## Task to complete
Please echo every one of these rows word for word, leaving out the pictures.

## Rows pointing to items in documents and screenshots
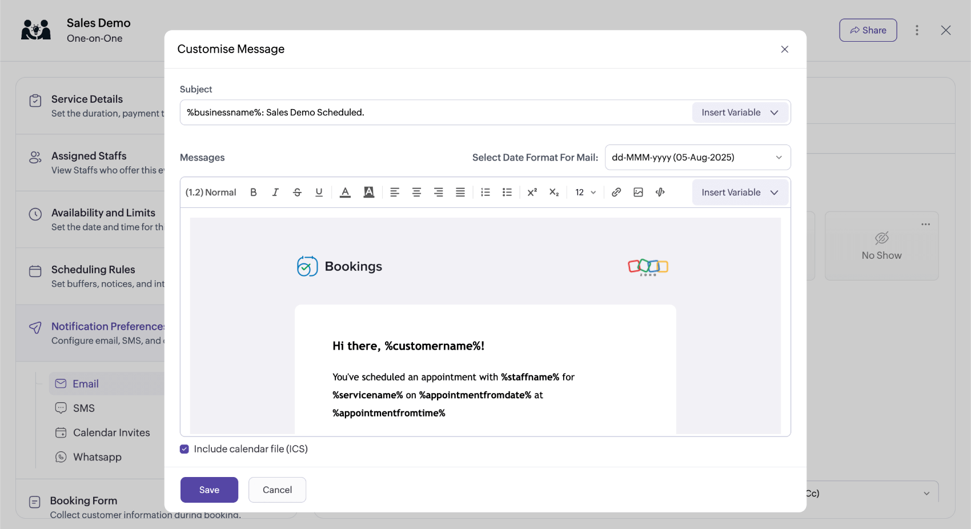Open the font color picker
971x529 pixels.
tap(344, 192)
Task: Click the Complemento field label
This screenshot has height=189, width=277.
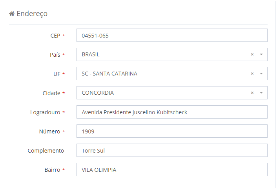Action: (x=46, y=150)
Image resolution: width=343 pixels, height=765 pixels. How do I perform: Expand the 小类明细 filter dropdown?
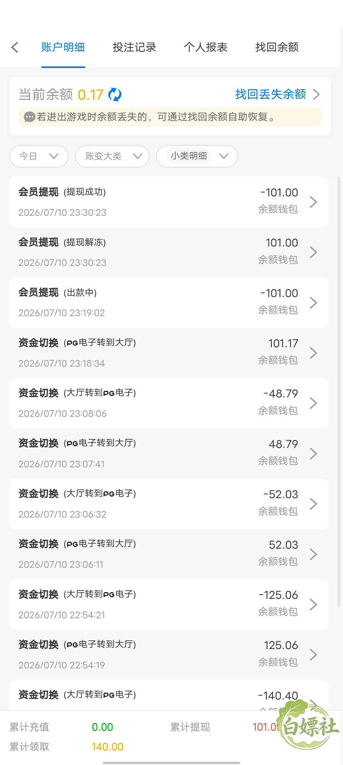tap(197, 156)
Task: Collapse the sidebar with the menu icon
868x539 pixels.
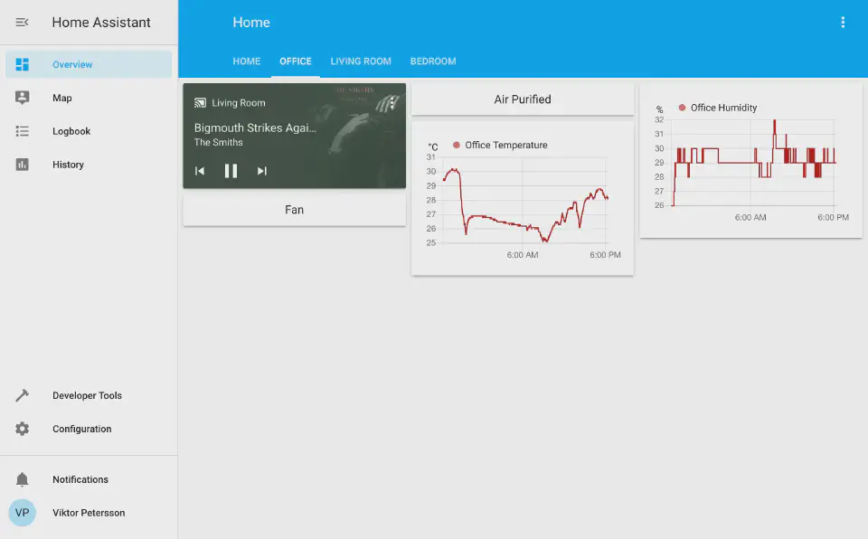Action: coord(23,23)
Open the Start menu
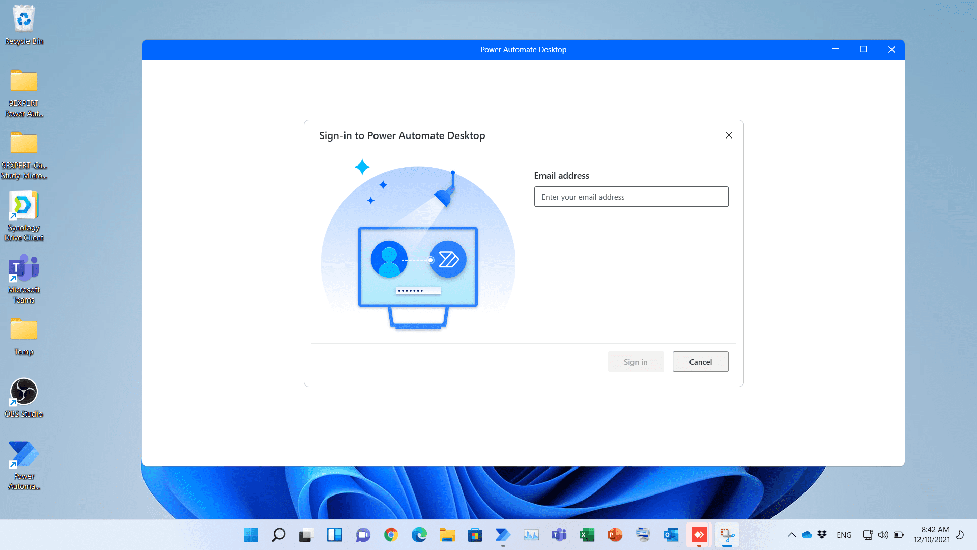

## Result of this exercise
Open the font color picker
971x529 pixels.
tap(344, 192)
Task: Click the Complemento field label
This screenshot has height=189, width=277.
Action: (x=46, y=150)
Image resolution: width=343 pixels, height=765 pixels. How do I perform: Expand the 小类明细 filter dropdown?
tap(197, 156)
Task: Collapse the sidebar with the menu icon
868x539 pixels.
Action: coord(23,23)
Open the Start menu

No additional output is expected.